-- Begin TEXT --

# Barnsdale Classic X



## rsarns (Sep 23, 2008)

SO how do you adjust DL on it? LOL It was supposed to be 30" but its no where close. Need to find a manual....


----------



## rsarns (Sep 23, 2008)

It has 2B wheels, shoot thru.


----------



## w8lon (Jun 2, 2012)

http://www.barnsdalearchery.com/about.phpCall Dave or his wife they will set you up, great guy, great service.


----------



## Fury90flier (Jun 27, 2012)

I believe there is a set on a bow at the shop...I'll look when I get there this after noon.-- if memory serves, they use replacement modules


----------



## Markliep (May 6, 2012)

I emailed David Barnsdale the same question & got back the email pasted below - great guy - M

Hi Mark,
The previous owner can't find his manual because there never was one. 
First you must understand that the flat spot on the four modules create the wall at full draw by hitting the four cables. The modules on both wheels should be in the same screw hole if adjusted properly. 
To adjust the draw length with the modules, remove the screw closest to the cable post, loosen the other one. If you rotate the module so the flat spot is closer to the cable post, this lengthens the draw length. It gets shorter if you rotate it away from the cable post. If you move each module pair one screw hole, you have adjusted the draw length approximately 1/2". This adjustment does not affect the draw weight.

-- End TEXT --

◆ TASK REQUIREMENTS ◆
a) In the Barnsdale Classic X thread, roughly how much does the draw length change when each module pair is moved one screw hole?
b) Resume the Barnsdale Classic X thread after its final sentence.

-- Begin RAW DATA --

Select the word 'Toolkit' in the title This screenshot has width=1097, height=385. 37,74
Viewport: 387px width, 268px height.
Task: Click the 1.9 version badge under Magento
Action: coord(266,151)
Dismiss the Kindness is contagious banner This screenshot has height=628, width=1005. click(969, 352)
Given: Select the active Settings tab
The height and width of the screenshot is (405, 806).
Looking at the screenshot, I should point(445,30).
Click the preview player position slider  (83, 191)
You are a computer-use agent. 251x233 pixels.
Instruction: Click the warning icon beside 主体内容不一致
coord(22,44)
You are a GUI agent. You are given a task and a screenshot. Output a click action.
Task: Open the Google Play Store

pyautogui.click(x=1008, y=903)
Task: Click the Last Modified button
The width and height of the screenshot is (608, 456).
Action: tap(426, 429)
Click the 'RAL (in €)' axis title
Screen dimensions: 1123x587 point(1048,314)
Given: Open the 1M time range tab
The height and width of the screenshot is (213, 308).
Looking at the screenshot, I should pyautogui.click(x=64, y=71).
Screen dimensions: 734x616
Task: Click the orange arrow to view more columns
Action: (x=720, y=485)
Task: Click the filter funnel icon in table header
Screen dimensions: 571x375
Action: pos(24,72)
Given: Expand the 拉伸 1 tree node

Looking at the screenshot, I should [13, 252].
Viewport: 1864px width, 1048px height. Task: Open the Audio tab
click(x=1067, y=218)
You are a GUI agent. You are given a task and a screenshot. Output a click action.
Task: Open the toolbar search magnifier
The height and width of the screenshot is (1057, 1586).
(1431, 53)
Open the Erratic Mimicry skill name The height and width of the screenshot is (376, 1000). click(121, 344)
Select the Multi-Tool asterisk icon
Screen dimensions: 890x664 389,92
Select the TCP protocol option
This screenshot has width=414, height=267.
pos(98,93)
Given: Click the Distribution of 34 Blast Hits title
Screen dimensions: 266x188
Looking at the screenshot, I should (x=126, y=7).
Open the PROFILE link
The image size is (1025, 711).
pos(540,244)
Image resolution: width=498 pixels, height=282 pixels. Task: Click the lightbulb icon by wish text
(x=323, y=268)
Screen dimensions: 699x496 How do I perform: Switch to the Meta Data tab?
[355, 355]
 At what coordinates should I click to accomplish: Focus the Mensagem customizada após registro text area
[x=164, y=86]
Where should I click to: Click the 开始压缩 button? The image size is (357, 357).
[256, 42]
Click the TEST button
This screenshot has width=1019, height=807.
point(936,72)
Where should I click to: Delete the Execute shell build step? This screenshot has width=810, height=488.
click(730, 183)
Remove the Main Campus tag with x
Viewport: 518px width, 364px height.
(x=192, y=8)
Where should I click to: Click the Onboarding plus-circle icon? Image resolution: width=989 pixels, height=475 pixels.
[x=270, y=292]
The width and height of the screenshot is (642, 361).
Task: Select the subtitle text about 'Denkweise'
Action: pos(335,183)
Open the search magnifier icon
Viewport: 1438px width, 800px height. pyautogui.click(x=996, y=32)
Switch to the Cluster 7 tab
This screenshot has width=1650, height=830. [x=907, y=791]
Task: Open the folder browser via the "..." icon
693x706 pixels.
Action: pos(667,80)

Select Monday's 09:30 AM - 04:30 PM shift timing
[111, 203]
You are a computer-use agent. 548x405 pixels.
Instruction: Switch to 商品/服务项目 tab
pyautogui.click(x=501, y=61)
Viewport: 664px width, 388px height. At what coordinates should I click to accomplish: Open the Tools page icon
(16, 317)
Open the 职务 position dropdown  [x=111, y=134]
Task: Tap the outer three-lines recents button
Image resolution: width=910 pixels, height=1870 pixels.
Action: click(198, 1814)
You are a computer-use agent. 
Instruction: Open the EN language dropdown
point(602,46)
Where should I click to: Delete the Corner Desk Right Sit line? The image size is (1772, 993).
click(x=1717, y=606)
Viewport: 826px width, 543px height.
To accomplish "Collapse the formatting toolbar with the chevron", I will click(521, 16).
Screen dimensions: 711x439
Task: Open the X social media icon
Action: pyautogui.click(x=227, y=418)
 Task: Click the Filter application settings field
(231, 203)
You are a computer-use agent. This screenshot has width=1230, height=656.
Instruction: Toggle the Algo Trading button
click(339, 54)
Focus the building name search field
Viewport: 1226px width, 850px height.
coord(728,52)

-- End RAW DATA --

◆ EXPECTED RESPONSES ◆
a) About 1/2".

b)
If you need a smaller adjustment, you will need to adjust the cables. Assuming your bow is set up as a shoot through: Hold your lower limb between your legs, take your right hand, put the thumb pad on the right cable, put your fingers on the limb so you can compress the cable towards the limb. As you do this, you will notice the other cable goes slack. With the slack in one cable, you can remove that cable with your left hand and put twists in or take them out. To adjust the other cable you compress the left cable with your left hand and use your right hand to work the slack cable. If you repeat this on all four cables, you have adjusted the draw length. If you untwist the cables, you shorten the draw length, put twists in you lengthen it. When you lengthen the draw length this way your draw weight will increase, shorten, weight will decrease. If your bow is set up with a cable guard, you would need a bow press to adjust your cables.
If you want you can also shorten or lengthen your string to change both draw weight or draw length. To adjust the string you will need a bow press.
Cam timing generally should be even but finger shooters and string walkers might like it out of time to accommodate their crawl.
To check wheel lean, take a small carbon arrow shaft and lay it against the side of the wheel closest to the string groove. Let the shaft run down next to the string. The shaft should run parallel with the string. If it doesn't, adjust the appropriate cable until it does. After you do this, you might have to redo your timing. If you have a cable guard set up, you will need a bow press to adjust the split cables. You might not get the lean completely out with a cable guard.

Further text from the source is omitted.